Hello,
At Wed, 29 Mar 2017 09:23:42 +0200, Michael Banck <michael.banck@credativ.de> wrote in
<1490772222.18436.14.camel@credativ.de>
> Hi,
>
> Am Mittwoch, den 29.03.2017, 15:22 +0900 schrieb Michael Paquier:
> > On Wed, Mar 29, 2017 at 3:56 AM, Fujii Masao <masao.fujii@gmail.com> wrote:
> > > If your need other information except START WAL LOCATION at the beginning of
> > > base backup and they are very useful for many third-party softwares,
> > > you can add them into that first result set. If you do this, you can
> > > retrieve them
> > > at the beginning even when WAL files are included in the backup.
> >
> > You mean in the result tuple of pg_start_backup(), right?
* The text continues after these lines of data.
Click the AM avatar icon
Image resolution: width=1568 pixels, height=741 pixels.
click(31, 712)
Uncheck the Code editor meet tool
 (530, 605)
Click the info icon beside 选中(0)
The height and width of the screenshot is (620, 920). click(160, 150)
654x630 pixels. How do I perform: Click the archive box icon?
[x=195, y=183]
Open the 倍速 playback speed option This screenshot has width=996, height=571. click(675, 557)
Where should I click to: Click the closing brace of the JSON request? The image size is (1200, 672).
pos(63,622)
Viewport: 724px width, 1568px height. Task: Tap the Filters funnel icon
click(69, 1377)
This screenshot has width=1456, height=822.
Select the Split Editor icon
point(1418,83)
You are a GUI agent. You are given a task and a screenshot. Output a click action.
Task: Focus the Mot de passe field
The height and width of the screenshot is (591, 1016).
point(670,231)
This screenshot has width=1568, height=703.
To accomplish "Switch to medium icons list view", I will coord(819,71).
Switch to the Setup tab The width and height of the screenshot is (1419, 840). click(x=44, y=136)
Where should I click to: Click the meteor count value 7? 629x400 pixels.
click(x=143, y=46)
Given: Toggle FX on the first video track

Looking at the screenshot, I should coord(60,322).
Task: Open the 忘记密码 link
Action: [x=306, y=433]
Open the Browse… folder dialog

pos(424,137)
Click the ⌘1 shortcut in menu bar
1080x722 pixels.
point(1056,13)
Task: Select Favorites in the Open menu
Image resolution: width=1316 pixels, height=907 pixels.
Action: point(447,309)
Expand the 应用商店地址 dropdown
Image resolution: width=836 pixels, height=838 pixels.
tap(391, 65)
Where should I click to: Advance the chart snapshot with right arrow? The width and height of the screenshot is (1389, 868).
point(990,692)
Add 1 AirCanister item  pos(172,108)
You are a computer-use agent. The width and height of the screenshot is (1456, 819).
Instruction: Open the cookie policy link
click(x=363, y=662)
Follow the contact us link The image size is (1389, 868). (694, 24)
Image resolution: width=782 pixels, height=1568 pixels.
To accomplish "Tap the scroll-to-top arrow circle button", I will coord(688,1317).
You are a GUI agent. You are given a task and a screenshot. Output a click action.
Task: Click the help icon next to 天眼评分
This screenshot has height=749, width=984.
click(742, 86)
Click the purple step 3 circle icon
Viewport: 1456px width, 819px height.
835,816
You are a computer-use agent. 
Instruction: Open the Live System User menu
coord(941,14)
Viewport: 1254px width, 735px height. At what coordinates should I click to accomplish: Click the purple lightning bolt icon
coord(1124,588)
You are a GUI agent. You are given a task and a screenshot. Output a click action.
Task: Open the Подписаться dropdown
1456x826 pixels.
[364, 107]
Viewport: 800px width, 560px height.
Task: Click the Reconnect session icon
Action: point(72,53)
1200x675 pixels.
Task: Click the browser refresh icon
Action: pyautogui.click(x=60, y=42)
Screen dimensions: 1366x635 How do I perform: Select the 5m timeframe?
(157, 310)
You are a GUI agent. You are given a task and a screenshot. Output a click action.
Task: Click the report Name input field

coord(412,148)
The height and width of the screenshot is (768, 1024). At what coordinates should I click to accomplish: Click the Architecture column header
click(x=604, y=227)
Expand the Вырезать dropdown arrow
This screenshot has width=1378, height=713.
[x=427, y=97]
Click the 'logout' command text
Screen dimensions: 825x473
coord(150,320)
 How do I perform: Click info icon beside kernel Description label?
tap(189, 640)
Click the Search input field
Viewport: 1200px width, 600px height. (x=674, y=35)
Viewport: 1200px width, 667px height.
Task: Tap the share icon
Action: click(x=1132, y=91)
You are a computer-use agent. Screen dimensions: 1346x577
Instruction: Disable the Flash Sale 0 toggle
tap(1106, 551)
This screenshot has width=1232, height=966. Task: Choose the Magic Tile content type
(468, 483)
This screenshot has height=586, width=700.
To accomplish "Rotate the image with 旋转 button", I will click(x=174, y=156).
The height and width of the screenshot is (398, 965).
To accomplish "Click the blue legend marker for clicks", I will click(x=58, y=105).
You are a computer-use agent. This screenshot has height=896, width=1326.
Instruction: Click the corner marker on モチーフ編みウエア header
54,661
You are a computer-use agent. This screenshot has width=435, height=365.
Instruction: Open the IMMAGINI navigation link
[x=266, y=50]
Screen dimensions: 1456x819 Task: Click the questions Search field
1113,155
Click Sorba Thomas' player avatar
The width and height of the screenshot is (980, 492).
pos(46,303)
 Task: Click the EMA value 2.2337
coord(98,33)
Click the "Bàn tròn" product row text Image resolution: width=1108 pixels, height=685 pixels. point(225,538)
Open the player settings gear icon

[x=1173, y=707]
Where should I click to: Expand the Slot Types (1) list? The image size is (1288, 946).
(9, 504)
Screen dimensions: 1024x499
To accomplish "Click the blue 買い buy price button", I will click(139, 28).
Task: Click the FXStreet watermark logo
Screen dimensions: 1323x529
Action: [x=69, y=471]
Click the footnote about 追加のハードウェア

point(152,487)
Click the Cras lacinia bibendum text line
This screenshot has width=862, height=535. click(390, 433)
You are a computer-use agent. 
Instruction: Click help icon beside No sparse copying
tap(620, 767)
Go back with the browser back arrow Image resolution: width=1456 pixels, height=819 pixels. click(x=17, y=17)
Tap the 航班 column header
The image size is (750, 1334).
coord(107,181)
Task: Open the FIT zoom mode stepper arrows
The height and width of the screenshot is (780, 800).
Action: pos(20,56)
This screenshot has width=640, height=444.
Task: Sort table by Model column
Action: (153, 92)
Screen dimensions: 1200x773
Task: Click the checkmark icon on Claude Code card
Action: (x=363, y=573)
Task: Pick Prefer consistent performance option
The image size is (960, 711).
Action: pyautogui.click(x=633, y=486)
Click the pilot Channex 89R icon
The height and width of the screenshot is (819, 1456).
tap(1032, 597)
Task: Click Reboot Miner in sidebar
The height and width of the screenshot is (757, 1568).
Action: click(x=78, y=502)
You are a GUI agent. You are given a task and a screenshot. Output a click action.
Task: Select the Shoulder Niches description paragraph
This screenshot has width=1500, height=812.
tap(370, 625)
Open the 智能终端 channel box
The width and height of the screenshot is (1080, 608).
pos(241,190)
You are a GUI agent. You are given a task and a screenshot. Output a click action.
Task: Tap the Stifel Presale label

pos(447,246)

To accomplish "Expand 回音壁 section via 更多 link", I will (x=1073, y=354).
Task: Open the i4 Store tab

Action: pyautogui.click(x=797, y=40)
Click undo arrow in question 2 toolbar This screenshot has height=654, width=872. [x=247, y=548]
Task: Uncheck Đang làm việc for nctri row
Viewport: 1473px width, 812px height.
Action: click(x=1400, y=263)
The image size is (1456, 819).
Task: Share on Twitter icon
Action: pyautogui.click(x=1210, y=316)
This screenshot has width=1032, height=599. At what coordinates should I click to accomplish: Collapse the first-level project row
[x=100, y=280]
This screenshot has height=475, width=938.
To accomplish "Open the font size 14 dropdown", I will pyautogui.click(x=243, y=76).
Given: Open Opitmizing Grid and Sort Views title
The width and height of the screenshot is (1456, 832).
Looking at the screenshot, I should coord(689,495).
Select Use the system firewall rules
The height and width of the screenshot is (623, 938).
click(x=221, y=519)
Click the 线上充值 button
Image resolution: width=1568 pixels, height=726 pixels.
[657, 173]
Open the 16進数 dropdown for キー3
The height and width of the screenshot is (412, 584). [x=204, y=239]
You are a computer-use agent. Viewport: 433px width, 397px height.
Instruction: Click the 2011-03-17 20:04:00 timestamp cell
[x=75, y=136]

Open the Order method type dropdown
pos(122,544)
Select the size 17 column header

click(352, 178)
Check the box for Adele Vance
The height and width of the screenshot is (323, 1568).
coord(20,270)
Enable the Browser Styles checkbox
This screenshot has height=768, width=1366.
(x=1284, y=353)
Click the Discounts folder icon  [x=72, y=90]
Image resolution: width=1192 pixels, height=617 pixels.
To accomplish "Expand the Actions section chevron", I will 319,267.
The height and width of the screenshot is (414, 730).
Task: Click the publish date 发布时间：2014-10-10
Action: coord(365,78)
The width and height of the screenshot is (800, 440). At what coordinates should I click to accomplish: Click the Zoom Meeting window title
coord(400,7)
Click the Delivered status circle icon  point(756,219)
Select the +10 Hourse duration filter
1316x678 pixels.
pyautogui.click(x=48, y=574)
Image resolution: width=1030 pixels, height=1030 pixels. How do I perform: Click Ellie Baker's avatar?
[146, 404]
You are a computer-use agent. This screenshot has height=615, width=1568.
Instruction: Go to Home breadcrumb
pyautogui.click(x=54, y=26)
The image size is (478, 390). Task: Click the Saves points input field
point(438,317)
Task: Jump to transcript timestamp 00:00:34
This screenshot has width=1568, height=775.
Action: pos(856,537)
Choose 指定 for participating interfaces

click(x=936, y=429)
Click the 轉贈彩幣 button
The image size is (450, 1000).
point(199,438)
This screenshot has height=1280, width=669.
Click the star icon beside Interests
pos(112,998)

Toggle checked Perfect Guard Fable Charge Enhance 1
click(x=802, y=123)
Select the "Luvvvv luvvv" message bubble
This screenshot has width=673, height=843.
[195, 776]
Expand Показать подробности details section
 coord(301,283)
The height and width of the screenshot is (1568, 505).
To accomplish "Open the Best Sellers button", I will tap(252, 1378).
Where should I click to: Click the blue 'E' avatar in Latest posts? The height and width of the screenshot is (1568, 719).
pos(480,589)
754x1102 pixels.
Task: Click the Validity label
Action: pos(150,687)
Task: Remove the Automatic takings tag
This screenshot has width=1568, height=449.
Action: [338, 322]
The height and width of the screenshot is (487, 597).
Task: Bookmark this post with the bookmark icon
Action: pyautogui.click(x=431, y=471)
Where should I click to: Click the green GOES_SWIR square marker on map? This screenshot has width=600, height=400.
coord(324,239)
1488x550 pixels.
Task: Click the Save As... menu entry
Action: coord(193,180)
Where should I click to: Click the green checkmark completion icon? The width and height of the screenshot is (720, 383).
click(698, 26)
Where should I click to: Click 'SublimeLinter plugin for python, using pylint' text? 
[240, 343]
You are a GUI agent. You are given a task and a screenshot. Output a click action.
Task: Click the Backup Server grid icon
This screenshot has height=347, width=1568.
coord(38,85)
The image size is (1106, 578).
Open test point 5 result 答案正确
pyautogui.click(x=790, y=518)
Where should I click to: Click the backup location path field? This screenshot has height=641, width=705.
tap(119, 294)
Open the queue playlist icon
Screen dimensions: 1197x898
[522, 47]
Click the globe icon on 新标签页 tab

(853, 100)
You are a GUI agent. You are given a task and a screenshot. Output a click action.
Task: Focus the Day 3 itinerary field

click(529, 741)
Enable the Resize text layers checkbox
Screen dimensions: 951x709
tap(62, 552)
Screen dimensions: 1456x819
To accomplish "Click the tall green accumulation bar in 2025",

Why not.
>
> The replication protocol chapter says: "When the backup is started, the
> server will first send two ordinary result sets, followed by one or more
> CopyResponse results. The first ordinary result set contains the
> starting position of the backup, in a single row with two columns."
>
> However, I don't think it is very obvious to users (or at least it is
> not to me) how to get at this from psql, if you want to script it. If I
> run something like 'psql "dbname=postgres replication=database" -c
> "BASE_BACKUP" "> foo', I seem to only get the tar file(s), unless I am
> missing something.
Interesting. The protocol documentation seems fine to me but
maybe the example is perplexing. psql always prints only the last
result set for a query. So your query resembling the example in
the page gives only unrecognizable dump.
A little modification to psql prints the follwing but anyway
modifying psql to handle BASE_BACKUP like this doesn't seem
reasonable.
$ psql "dbname=postgres replication=database port=5433" -c "BASE_BACKUP" | head recptr | tli
-----------+-----0/C000028 | 1
(1 row)
spcoid | spclocation | size
--------+-------------+------ | |
(1 row)
backup_labelgres0000000E)
CHECKPOINT LOCATION: 0/E000060
BACKUP METHOD: streamed
BACKUP FROM: master
START TIME: 2017-03-29 17:32:16 JST
LABEL: base backup
....
> The reason one might not want to run pg_basebackup directly is that this
> way one can pipe the output to an external program, e.g. to better
> compress it; this is not possible with pg_basebackup if you additional
> tablespaces.
>
> So I think that has some merit on its own.